В это время низко над сараем со свистом пронесся снаряд и в тот же миг посредине двора разорвался. Ухо артиллериста не могло ошибиться: била русская трехдюймовая пушка. Второй снаряд попал в скирду. Из нее повалил густой опаловый дымок. Протяжный вой сотни голосов долетел из села. Его прострочила короткая очередь пулемета. Третий снаряд пролетел над сараем и ударил в клембовскую крышу. Ткаченко согнулся и бросился вон.
Послышалась торопливая немецкая кавалерийская команда. Немецкий эскадрон рысью выезжал со двора.

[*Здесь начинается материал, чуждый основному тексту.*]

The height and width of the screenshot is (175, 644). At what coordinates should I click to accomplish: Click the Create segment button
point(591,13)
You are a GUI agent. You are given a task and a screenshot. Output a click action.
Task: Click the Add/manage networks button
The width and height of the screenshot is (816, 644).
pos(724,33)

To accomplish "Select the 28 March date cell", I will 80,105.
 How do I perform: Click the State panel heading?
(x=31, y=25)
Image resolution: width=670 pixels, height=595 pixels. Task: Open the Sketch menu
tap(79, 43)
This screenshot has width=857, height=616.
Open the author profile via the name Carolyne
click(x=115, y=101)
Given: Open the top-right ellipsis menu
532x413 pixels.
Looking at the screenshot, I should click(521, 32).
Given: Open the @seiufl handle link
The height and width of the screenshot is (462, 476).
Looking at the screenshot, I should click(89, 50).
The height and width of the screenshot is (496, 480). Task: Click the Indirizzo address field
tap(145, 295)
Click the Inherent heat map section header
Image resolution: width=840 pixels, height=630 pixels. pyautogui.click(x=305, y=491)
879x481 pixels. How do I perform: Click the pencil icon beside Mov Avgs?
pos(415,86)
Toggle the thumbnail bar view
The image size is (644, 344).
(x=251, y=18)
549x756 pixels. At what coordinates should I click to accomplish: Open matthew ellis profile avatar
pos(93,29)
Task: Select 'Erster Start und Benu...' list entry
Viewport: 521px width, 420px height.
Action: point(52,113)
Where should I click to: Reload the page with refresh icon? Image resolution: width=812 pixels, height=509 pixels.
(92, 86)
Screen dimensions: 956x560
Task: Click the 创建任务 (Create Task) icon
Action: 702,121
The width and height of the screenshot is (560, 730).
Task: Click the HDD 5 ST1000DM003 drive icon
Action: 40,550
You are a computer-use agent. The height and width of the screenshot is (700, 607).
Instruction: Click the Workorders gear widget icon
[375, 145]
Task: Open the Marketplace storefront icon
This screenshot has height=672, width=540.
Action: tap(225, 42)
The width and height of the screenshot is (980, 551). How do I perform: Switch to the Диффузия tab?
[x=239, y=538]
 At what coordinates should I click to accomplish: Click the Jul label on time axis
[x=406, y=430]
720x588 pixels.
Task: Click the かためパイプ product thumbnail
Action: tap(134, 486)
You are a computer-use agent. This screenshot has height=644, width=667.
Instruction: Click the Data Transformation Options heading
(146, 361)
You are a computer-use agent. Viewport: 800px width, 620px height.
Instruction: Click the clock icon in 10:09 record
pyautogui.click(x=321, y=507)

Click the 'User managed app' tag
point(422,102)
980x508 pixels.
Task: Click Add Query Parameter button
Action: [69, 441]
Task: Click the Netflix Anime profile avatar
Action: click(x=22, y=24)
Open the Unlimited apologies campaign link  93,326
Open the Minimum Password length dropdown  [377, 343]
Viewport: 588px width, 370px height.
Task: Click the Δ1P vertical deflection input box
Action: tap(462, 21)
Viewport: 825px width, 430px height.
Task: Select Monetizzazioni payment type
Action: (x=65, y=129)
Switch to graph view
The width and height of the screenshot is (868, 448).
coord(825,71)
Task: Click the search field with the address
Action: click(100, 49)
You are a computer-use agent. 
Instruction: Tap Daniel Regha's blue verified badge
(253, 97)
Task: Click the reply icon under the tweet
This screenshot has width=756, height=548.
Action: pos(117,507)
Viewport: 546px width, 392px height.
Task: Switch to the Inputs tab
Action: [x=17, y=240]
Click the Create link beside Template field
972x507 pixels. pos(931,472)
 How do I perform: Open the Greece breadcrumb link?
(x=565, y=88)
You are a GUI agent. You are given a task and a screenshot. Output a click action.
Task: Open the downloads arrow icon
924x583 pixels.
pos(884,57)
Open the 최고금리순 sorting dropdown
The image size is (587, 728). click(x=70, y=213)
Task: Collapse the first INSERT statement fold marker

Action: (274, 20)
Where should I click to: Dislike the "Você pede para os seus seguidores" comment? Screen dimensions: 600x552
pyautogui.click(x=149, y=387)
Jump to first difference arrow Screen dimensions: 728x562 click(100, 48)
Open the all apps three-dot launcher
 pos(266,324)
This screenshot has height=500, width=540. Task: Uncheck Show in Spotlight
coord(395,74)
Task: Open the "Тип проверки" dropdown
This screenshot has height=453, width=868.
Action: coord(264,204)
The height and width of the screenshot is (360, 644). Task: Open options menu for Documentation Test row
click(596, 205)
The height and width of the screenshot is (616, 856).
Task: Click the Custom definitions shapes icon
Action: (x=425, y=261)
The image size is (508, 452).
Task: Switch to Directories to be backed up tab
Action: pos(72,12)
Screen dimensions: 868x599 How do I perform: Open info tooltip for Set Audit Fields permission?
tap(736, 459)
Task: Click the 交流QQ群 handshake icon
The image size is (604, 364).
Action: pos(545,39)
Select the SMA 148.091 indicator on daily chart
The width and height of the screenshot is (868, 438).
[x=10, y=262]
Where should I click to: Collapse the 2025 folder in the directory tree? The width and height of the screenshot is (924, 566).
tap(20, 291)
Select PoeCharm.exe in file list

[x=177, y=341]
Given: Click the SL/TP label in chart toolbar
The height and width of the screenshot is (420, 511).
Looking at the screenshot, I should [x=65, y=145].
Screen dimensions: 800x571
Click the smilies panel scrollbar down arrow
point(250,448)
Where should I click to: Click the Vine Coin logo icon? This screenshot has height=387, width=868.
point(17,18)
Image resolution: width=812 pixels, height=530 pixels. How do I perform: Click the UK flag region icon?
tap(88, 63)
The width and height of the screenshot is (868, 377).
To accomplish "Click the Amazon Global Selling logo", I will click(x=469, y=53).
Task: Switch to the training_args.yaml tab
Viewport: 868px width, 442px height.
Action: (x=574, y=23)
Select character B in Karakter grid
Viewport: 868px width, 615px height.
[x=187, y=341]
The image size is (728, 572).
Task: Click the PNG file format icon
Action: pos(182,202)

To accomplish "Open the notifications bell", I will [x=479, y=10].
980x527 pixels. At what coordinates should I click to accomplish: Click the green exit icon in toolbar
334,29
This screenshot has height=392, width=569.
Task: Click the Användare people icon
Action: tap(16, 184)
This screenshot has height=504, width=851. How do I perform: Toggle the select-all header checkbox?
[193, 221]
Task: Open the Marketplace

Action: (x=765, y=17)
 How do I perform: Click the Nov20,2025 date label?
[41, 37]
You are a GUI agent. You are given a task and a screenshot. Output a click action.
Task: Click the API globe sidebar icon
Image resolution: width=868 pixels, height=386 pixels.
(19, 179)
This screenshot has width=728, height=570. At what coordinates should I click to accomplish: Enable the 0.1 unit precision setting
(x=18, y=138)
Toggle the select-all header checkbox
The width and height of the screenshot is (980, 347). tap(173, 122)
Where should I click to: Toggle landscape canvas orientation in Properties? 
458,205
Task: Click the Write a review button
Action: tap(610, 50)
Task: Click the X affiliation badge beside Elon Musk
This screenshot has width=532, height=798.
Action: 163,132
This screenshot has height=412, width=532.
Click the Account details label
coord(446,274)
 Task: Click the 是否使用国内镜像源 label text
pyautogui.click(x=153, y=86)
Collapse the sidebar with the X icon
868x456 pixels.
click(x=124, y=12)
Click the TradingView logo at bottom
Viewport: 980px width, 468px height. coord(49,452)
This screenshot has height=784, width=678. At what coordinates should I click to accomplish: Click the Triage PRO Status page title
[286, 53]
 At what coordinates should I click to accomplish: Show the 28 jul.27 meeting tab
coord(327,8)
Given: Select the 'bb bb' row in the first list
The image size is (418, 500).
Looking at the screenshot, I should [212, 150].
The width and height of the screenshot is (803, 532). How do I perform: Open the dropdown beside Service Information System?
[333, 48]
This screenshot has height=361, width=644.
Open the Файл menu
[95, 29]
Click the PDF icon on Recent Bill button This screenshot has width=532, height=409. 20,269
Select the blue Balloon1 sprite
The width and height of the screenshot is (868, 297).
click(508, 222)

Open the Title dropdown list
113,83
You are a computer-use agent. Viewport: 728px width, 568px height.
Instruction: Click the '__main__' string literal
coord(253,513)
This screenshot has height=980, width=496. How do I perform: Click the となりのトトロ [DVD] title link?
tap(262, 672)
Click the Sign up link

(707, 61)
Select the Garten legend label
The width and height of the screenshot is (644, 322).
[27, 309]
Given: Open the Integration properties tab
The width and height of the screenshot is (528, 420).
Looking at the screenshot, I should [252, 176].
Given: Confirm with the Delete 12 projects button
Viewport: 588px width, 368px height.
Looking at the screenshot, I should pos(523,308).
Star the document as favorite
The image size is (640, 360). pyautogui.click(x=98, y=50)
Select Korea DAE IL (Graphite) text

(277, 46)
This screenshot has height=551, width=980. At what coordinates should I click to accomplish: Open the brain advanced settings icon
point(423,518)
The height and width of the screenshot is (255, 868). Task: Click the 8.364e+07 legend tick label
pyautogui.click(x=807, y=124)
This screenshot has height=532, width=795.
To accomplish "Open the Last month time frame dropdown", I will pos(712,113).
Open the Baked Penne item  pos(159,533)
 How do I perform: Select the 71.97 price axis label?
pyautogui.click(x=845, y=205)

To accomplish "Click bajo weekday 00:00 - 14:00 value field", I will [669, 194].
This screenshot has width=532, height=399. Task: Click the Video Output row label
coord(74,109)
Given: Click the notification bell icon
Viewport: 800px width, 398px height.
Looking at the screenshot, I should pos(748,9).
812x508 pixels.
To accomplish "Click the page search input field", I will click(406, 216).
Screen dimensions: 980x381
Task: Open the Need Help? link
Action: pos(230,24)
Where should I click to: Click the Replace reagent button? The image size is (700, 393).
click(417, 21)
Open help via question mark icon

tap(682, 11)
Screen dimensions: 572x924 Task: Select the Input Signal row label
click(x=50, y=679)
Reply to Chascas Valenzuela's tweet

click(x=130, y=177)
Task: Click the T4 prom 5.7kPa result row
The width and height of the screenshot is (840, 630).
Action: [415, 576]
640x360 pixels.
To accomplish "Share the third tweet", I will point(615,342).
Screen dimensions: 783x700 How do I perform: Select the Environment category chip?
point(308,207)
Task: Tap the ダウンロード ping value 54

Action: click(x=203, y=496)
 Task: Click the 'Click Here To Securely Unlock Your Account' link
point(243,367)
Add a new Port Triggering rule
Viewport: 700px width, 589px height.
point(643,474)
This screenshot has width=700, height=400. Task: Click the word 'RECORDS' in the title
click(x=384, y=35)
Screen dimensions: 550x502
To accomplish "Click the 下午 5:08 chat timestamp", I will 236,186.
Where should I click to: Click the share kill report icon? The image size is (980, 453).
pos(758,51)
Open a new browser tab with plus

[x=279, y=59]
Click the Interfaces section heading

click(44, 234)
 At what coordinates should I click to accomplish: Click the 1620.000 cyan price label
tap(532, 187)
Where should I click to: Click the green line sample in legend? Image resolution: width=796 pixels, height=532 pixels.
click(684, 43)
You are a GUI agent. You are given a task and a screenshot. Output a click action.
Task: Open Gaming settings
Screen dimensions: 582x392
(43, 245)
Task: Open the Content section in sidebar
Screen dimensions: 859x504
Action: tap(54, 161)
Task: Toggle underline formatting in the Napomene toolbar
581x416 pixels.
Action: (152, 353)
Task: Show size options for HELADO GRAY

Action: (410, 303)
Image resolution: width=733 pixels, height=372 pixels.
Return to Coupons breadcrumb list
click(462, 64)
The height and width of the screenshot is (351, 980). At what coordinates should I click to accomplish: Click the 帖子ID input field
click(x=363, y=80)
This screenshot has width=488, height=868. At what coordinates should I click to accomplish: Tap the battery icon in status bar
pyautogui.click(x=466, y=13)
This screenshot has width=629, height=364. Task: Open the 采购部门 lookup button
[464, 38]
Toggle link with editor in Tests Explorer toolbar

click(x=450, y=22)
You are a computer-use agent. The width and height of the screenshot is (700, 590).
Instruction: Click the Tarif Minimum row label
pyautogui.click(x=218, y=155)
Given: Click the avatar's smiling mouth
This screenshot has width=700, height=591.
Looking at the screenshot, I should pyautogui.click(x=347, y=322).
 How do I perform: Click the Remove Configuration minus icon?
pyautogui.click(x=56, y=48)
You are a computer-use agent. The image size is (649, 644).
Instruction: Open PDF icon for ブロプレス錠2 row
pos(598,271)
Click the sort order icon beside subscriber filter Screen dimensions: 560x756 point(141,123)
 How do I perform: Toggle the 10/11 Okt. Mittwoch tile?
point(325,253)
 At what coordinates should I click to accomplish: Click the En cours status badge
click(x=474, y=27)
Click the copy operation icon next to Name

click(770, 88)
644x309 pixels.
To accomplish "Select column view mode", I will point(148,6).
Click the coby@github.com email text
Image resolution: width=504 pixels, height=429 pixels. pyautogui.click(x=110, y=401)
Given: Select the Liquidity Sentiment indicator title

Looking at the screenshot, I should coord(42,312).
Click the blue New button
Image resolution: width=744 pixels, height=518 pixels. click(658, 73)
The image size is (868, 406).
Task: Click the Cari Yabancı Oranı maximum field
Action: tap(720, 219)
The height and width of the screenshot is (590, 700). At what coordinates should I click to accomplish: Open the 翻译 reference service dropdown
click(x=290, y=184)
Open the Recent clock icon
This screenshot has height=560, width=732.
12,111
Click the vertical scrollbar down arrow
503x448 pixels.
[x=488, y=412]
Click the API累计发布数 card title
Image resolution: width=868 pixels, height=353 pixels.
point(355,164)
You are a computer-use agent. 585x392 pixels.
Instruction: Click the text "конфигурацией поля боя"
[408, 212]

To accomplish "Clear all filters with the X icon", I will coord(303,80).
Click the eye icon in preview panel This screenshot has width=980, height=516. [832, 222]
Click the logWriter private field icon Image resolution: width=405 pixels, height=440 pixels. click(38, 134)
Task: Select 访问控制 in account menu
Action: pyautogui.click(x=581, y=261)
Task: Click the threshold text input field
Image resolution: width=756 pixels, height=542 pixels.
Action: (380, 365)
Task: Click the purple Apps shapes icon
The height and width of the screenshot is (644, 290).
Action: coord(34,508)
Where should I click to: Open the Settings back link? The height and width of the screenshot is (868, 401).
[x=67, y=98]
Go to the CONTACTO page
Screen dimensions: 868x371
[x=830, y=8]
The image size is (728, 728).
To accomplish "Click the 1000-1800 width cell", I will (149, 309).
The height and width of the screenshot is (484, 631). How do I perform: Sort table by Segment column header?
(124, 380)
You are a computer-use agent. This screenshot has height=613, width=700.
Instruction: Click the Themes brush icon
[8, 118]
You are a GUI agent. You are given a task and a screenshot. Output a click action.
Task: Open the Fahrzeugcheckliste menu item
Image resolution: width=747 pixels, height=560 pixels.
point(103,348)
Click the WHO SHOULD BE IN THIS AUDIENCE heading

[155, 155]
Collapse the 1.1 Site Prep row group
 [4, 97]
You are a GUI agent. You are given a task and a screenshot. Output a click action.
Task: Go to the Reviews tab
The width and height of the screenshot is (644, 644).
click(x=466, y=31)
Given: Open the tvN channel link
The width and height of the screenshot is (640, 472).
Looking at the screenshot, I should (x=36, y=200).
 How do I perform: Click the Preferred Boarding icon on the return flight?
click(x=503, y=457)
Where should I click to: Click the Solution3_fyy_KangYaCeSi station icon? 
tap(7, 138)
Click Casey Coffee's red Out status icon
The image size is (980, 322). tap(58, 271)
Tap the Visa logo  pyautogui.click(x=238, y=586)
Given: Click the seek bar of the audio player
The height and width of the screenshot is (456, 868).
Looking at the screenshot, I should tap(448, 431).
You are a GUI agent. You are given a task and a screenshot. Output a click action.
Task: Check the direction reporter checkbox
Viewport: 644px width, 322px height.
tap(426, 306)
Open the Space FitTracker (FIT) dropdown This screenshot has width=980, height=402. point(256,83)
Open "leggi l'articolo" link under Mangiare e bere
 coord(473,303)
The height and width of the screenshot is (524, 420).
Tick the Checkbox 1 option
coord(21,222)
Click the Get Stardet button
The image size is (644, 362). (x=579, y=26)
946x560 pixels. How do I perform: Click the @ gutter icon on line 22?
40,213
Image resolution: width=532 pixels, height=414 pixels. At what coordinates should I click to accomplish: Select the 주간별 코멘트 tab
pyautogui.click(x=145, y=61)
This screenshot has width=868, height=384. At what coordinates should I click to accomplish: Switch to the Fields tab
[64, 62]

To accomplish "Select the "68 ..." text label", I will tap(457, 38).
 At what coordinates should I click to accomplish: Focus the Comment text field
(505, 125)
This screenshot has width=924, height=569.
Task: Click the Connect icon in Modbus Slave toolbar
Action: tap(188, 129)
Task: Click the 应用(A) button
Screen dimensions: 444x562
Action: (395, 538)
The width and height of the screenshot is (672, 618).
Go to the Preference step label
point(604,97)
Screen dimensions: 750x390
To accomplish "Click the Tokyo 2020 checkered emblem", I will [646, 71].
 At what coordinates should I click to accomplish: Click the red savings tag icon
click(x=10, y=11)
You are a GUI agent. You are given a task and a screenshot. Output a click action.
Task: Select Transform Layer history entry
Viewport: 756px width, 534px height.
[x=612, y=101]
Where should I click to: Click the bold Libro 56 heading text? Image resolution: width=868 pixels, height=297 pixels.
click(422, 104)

От горящей скирды несло жаром. Семен и Микола переглянулись и осторожно вышли из сарая. Часовых не было. Двор был пуст. Набат не переставал ни на минуту.
Едва ударило первое орудие и над степью резнул первый снаряд, как с правого фланга и с левого, с тыла и с фронта, со всех четырех сторон, с воем и свистом посыпались в село партизанские сотни.
И впереди всех, сидя боком на бричке, с раздутыми усами и в железных очках, въехал в село командир Зиновий Петрович, по-хозяйски закутанный от пыли в бурку.
Соединенный гайдамацко-немецкий отряд отступил в панике. Комендантские экипажи насилу выскочили из села, увозя немецкий суд, а вместе с ним и ротмистра Клембовского.
А церковный колокол продолжал звонить и звонить без устали, точно в него с нечеловеческой силой и упрямством колотил внезапно сошедший с ума пономарь. Две женские фигуры метались на колокольне. Одна — высокая, костлявая старуха в лохмотьях и с торбой на спине; другая — молодая, вся в монистах и лентах, с развевающейся за плечами серпянкой.